Le soleil éclairait la scène et Jean Rouch, par sa présence et ses conseils, avait su calmer les appréhensions dues à mon cauchemar.

Pour la première fois, les diverses phases du tournage se déroulèrent rapidement, dans l’harmonie d’un travail d’équipe enfin réalisé. Nous pûmes accomplir tout ce qui était prévu au plan de tournage de cette journée.

De l’intérieur de la fontaine, en plongée, nous avons filmé Carolyn, dansant dans le bassin vide, et se plaçant, comme de bien entendu, dans l’encadrement des têtes des chevaux marins en bronze vert: j’admirais son sens de l’espace. Elle monta enfin sur les chevaux pour les caresser, et il y eut un moment d’intense communion entre ma mise en scène, la caméra et la danse de Carolyn. Je commençais seulement, ce jour-là, à goûter pleinement aux joies de la direction d’acteurs.

Cette journée était placée sous le signe de la grâce. Tout prenait place miraculeusement, comme nous l’avions dessiné autrefois dans le story-board. De nouvelles idées surgissaient du lieu même. Et bien qu’il y ait eu quelques réticences devant l’imprévu et devant mon penchant à l’improvisation (j’eus droit aux critiques de certains membres de l’équipe), je pus également réaliser ces idées nouvelles et fécondes.

Je profitai de la pause du déjeuner, qui avait lieu au Bullier pour tourner avec une équipe réduite quelques plans d’inserts avec les éléments du décor et les accessoires. Nous utilisâmes le vent qui faisait des plis dans le voile de tulle.

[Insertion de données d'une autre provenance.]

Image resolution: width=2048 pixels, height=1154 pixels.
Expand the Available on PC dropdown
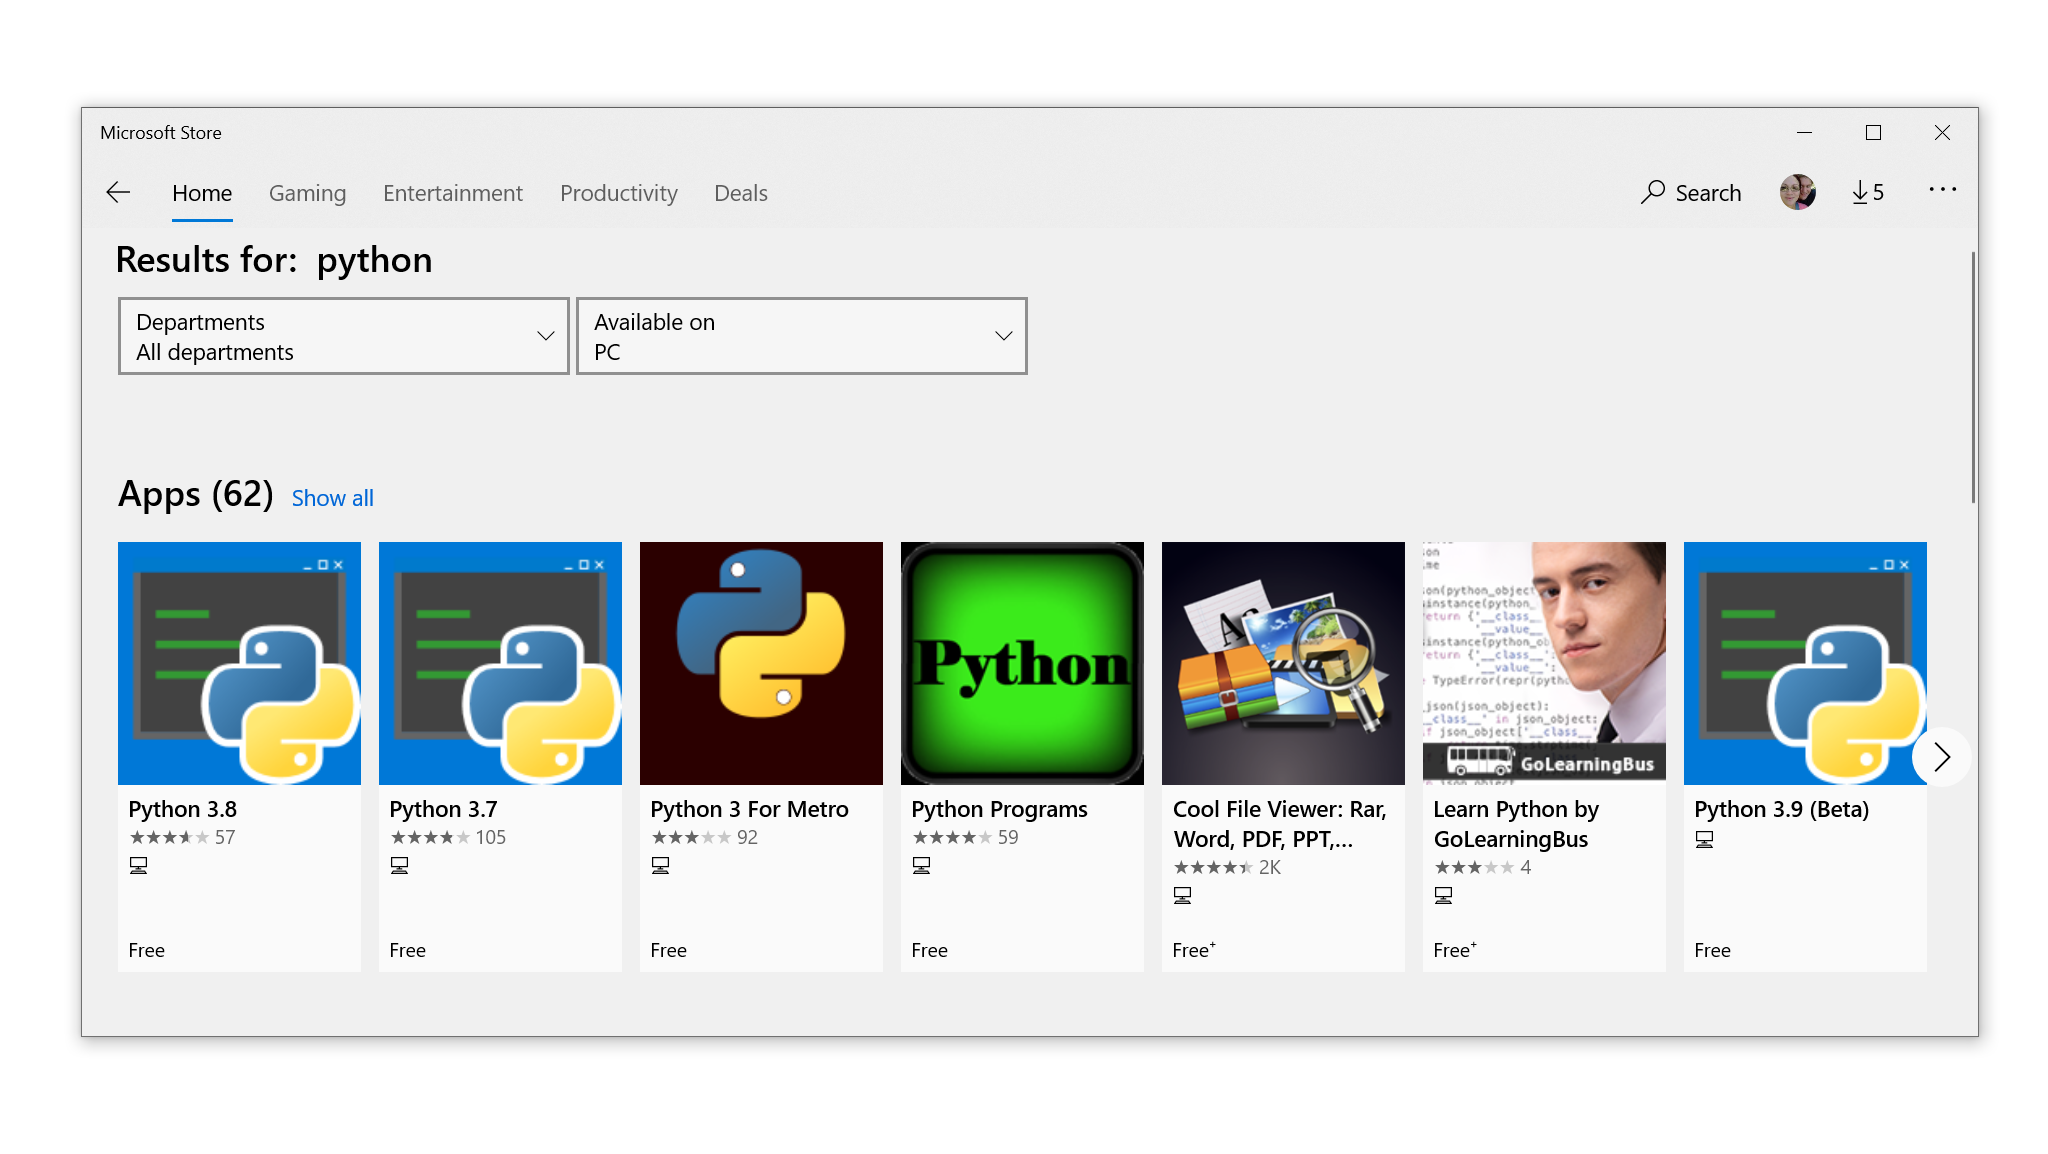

L’après-midi était consacrée à la séquence de la baguette magique. Deux enfants blonds, le fils et la fille de l’un de mes amis, se prêtaient au jeu pour l’occasion. Ils s’étaient endormis sur le bord de la fontaine. Carolyn devait réveiller Delphine et Cyprien qui lui remettraient la baguette, avec laquelle elle redonnait la vie à la fontaine, métaphore de l’univers.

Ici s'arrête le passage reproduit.